* [Compito] Copia parola per parola il brano del testo su Jessica Krug che va da "Conosciuta nei circoli" a "commercio degli schiavi.".

* [Testo]
========

Per anni la professoressa, che alla George Washington University teneva corsi su imperialismo e colonialismo, aveva ottenuto finanziamenti da istituzioni prestigiose come lo Schomburg Center for Research in Black Culture che aveva finanziato il suo ultimo libro "Fugitive Modernities" sul commercio degli schiavi

di F. Q.

Per anni ha finto di essere afroamericana, ma alla fine Jessica Krug, stimata docente di studi africani alla George Washington University, ha ammesso di essere in realtà una donna bianca, di religione ebraica, originaria di Kansas City. “Ho costruito la mia vita su una violenta menzogna“, ha scritto Jessica Krug sulla piattaforma web Medium, confessando di essere in realtà una donna bianca. Dopo la notizia, l’ateneo ha deciso di sospenderla dalla sua cattedra per sei mesi e in una nota spiega che “la signorina Krug non terrà corsi” per il “dolore provocato in molti studenti, docenti, impiegati ed ex allievi” e che il suo caso è ora “sotto esame”.

Conosciuta nei circoli della militanza di colore come Jessica La Bombalera, lo scorso giugno la Krug aveva parlato a East Harlem in una udienza pubblica sulla brutalità della polizia. Per anni la professoressa, che all’ateneo della capitale insegnava corsi su imperialismo e colonialismo, aveva ottenuto finanziamenti da istituzioni prestigiose come lo Schomburg Center for Research in Black Culture che aveva finanziato il suo ultimo libro “Fugitive Modernities” sul commercio degli schiavi.

========

* [Righe del dataset]
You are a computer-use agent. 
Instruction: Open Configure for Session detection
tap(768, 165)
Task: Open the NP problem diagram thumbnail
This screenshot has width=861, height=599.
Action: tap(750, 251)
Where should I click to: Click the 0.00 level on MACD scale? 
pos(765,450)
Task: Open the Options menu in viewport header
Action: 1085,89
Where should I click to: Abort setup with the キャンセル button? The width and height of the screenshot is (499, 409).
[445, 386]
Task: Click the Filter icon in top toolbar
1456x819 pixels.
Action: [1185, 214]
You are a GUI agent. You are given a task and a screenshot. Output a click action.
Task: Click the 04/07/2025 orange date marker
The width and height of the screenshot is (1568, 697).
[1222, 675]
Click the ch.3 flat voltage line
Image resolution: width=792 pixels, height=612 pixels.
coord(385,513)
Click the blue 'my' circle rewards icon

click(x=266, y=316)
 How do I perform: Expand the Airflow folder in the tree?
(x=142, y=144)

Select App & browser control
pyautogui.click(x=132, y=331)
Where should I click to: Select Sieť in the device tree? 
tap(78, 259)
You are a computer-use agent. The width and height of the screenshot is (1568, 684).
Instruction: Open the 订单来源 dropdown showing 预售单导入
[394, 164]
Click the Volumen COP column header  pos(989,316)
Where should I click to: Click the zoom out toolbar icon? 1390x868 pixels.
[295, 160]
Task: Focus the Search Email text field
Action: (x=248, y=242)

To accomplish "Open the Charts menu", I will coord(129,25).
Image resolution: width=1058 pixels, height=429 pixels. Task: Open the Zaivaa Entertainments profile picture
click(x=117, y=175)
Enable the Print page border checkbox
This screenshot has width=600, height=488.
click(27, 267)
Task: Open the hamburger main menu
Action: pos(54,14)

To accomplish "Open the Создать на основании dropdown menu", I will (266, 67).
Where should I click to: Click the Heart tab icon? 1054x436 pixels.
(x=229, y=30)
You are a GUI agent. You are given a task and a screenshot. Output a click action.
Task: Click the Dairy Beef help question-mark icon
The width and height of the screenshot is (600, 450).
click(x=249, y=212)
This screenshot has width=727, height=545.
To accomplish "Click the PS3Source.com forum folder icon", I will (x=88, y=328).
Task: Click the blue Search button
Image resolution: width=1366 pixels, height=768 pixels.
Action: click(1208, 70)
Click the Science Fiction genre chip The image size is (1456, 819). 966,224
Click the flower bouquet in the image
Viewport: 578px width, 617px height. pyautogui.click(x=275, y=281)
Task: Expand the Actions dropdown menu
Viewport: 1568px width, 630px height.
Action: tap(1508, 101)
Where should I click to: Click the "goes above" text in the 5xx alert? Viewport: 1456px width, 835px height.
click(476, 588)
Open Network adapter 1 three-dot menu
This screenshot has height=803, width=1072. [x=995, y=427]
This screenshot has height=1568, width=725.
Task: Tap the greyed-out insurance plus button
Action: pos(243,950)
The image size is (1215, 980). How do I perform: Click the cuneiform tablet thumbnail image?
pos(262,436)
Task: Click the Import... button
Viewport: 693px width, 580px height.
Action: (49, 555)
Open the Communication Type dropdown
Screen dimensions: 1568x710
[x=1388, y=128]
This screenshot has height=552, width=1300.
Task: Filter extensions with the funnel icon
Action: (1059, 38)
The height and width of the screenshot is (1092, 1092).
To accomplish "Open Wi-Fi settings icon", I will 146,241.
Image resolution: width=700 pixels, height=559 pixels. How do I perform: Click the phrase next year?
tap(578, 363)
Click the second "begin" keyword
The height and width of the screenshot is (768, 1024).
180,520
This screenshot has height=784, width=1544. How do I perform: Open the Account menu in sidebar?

========

* [Risposta attesa]
Conosciuta nei circoli della militanza di colore come Jessica La Bombalera, lo scorso giugno la Krug aveva parlato a East Harlem in una udienza pubblica sulla brutalità della polizia. Per anni la professoressa, che all’ateneo della capitale insegnava corsi su imperialismo e colonialismo, aveva ottenuto finanziamenti da istituzioni prestigiose come lo Schomburg Center for Research in Black Culture che aveva finanziato il suo ultimo libro “Fugitive Modernities” sul commercio degli schiavi.